:: Dataset content ::
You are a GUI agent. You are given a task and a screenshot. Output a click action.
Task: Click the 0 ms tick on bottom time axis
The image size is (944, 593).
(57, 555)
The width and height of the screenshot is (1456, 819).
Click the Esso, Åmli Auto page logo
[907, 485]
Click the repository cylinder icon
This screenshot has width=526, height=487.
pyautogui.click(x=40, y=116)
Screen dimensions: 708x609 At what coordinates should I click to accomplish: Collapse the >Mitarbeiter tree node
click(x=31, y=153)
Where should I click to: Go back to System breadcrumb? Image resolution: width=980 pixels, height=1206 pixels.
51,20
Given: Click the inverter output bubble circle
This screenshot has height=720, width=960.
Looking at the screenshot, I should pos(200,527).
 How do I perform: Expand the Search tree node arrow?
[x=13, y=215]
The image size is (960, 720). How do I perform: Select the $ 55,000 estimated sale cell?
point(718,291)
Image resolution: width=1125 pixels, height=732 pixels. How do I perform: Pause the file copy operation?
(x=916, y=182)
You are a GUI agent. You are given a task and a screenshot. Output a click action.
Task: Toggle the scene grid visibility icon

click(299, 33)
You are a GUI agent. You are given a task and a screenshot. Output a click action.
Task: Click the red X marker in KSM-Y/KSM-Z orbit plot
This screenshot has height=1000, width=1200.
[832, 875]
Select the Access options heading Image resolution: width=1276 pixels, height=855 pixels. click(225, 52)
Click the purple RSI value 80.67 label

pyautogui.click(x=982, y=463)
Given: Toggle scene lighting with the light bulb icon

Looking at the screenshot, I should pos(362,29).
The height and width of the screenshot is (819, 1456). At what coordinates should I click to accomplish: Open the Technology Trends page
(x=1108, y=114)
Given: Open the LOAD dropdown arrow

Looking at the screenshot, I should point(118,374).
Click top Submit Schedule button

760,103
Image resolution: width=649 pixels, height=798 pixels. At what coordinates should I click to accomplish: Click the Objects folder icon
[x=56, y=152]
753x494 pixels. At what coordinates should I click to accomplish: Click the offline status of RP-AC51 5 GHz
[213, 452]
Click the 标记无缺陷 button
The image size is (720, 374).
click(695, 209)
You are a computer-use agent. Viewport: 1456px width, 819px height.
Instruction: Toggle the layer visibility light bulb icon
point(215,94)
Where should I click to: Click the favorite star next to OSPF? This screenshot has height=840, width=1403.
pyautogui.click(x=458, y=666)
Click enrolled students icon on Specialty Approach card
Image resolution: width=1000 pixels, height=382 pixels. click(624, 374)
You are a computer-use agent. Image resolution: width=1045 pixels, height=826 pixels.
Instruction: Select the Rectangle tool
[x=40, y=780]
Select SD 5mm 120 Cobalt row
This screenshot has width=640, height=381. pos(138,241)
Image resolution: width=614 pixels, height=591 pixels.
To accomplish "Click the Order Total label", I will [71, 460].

:: What to produce ::
Which rows come next? Copy them unchanged, beginning at the line that has "The height and" and stopping after the line that has "click(695, 209)".

:: Response to the task ::
The height and width of the screenshot is (819, 1456). At what coordinates should I click to accomplish: Open the Technology Trends page
(x=1108, y=114)
Given: Open the LOAD dropdown arrow

Looking at the screenshot, I should point(118,374).
Click top Submit Schedule button

760,103
Image resolution: width=649 pixels, height=798 pixels. At what coordinates should I click to accomplish: Click the Objects folder icon
[x=56, y=152]
753x494 pixels. At what coordinates should I click to accomplish: Click the offline status of RP-AC51 5 GHz
[213, 452]
Click the 标记无缺陷 button
The image size is (720, 374).
click(695, 209)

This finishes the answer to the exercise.